Kemri to conduct trials of two Covid-19 vaccines

AstraZeneca vaccine storage kit at the Kenya Medical Research Institute (KEMRI) Nairobi.[Elvis Ogina,Standard]

Kenya Medical Research Institute will conduct clinical trials of two Covid-19 vaccines from the US and China for approvals as the country struggles to address shortage of the jabs to fight coronavirus.

Deputy Director Prof Matilu Mwau said researchers and scientists at the Centre for Infectious and Parasitic Diseases Control Research in Alupe, Busia County were preparing for clinical trials of Tonix and Anhui Zhifei for emergency use in Kenya.

 “We want to have options so that even if Astra Zeneca is not there we would still have other vaccines,” he explained. “The trials on the safety of vaccines could start by end of the year.”  

Prof Mwau said the trials and use of the Anhui Zhifei from China could start ‘soon’ as the products were ready for shipping and “we only need to get the protocols approved so that the products could be imported to Kenya for trials” which will involve 60 to 100 participants for three months.

The supply and use of the two vaccines would boost Kenya’s efforts to fight the pandemic through the injection of more people and those who had received the first round of the Oxford-Astra Zeneca (which is delivered in two doses) could still get Johnson and Johnson or other jabs for second dose which improves efficacy.

Prof Mwau said Kenyans should not worry about the shortage of Astra Zeneca or delayed supplies for second injections. “One jab is better than none and could offer 80 percent protection.
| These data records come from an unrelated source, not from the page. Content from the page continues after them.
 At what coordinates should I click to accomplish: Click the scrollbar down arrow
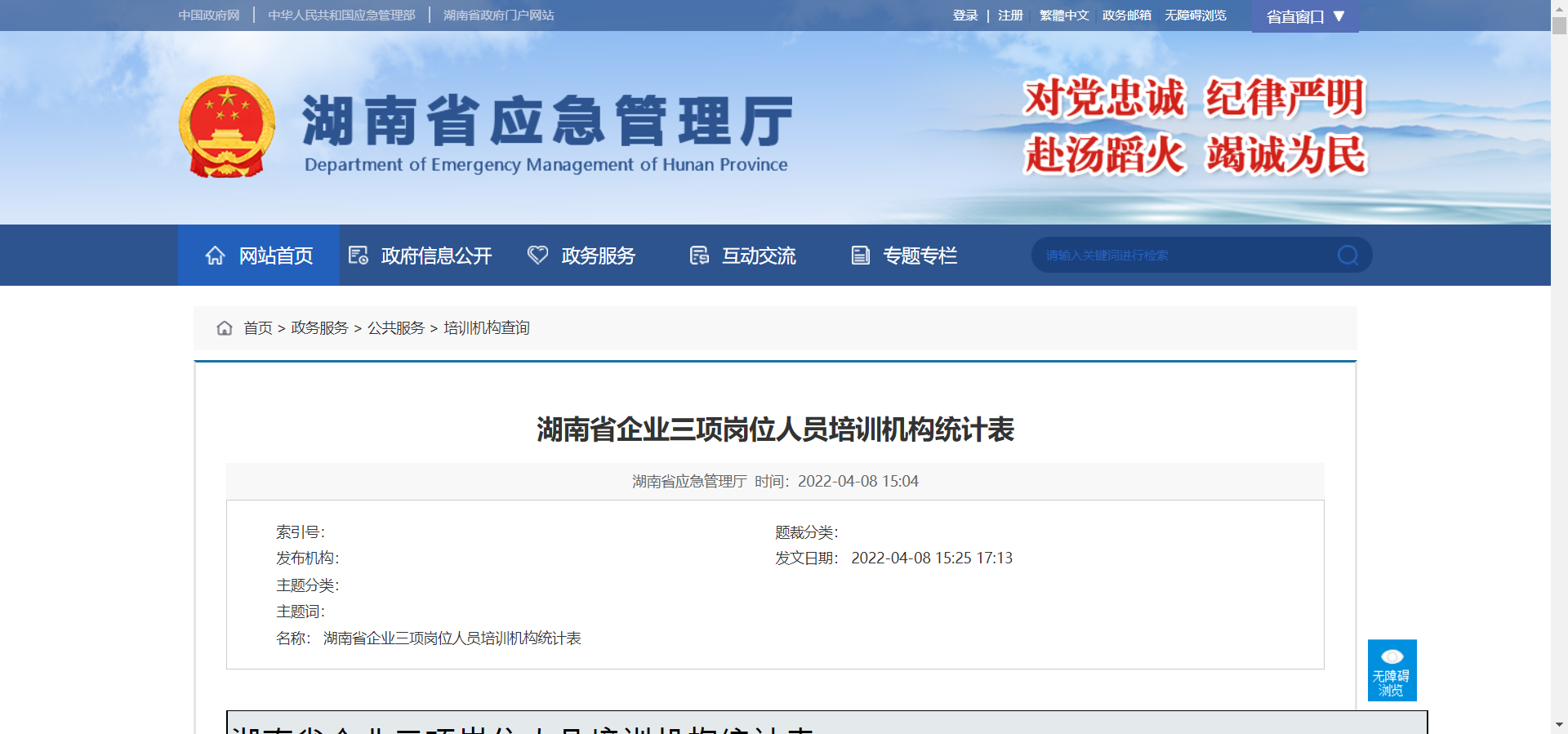[1559, 724]
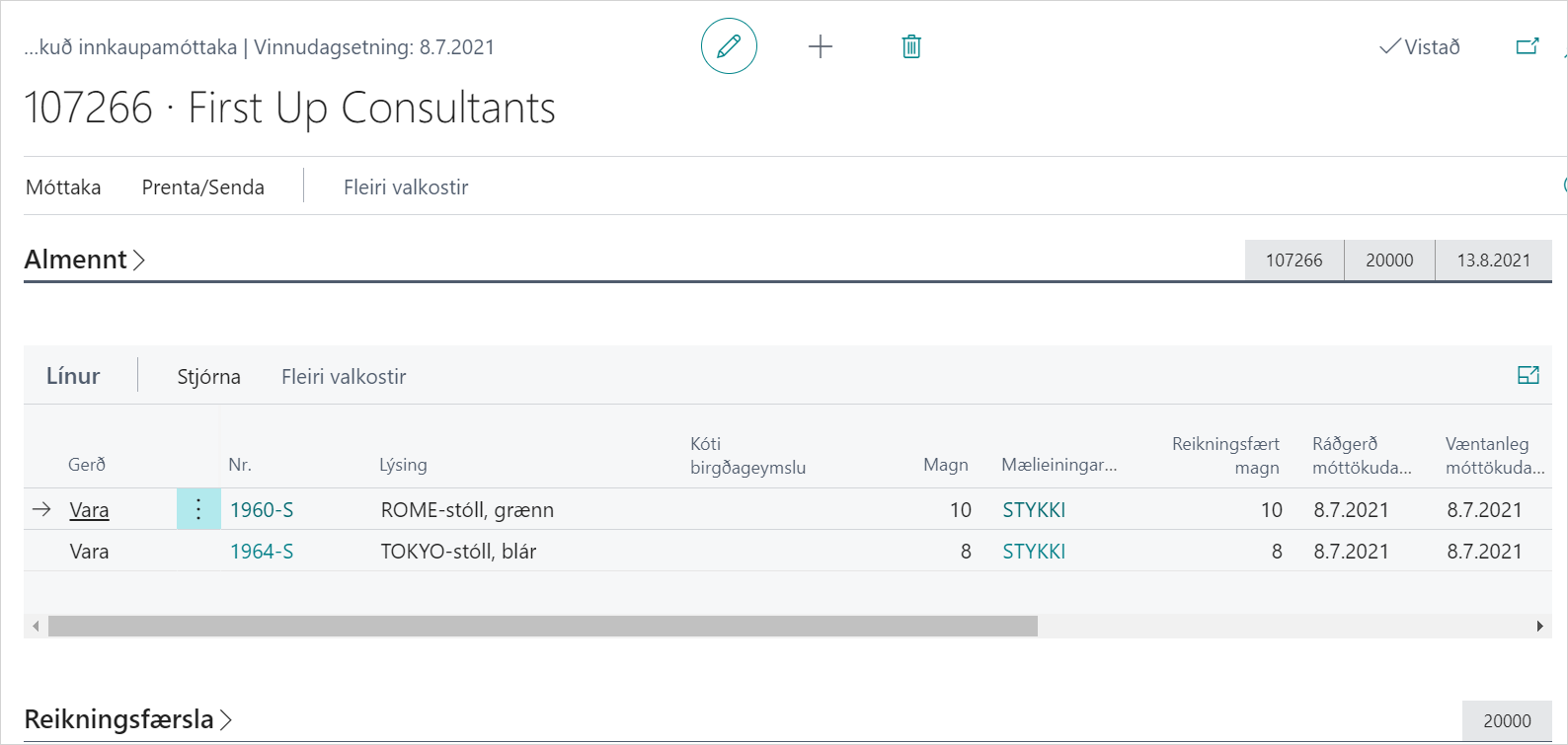Screen dimensions: 1568x745
Task: Open document in new window icon
Action: click(1527, 46)
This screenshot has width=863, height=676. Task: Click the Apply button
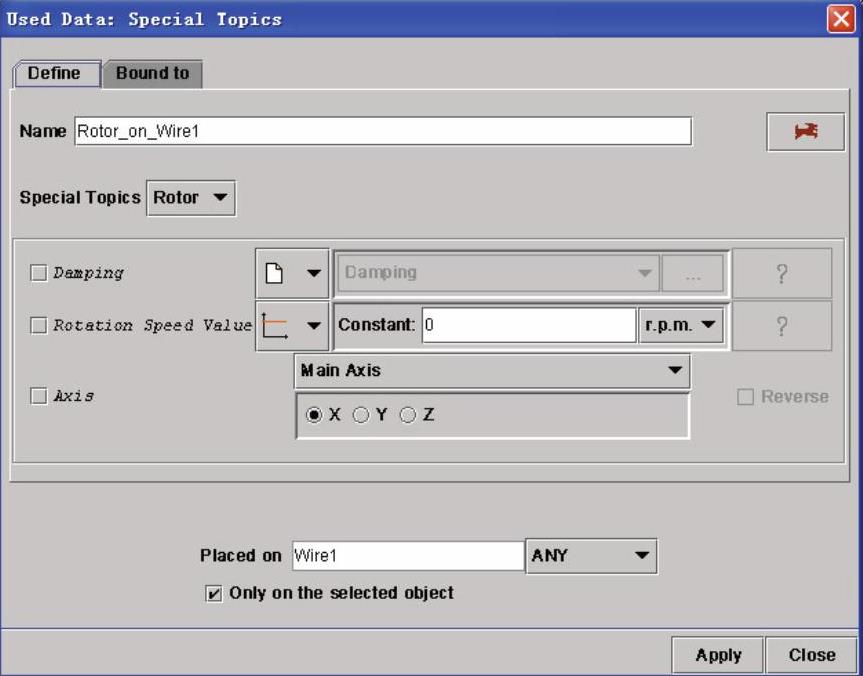point(718,655)
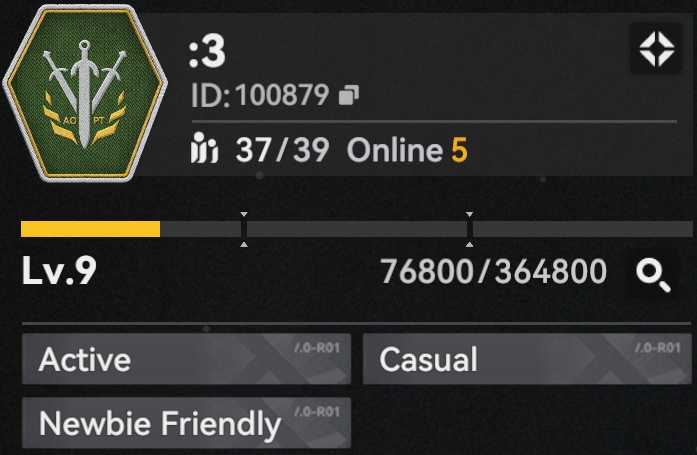Click the 76800/364800 experience value
This screenshot has width=697, height=455.
[493, 271]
The danger of delay in getting second injection is not as people put it. The first jab offers significant level of protection.”

One million Kenyans have since received Astra Zeneca jabs and were waiting for the second round, but rising infections in India where the supplies come from led to a delay.
Prof Mwau added that Kemri was conducting sequencing to determine the mutation to help prevent the spread of the pandemic from other variants already in Kenya like the Indian variant recently reported in Kisumu.  

The Indian variant, he said, “could be worse but not make us run back to forests and caves” since about 700 samples are tested for Covid-19 at the Alupe centre daily and mainly from transporters crossing the Kenya/Uganda border in Malaba and Busia, the local community and neighbouring counties.
Kenya is currently in the third wave and the government’s initial target was to vaccinate 1.25 million frontline healthcare workers but was expanded to include the more vulnerable older people aged above 58 years, about 2.7million in this category in Kenya.
This means that nearly 4 million people are most at-risk – but only one million vaccine doses currently, yet the second dose will only be available around June, yet the second phase of vaccination was scheduled to start in May.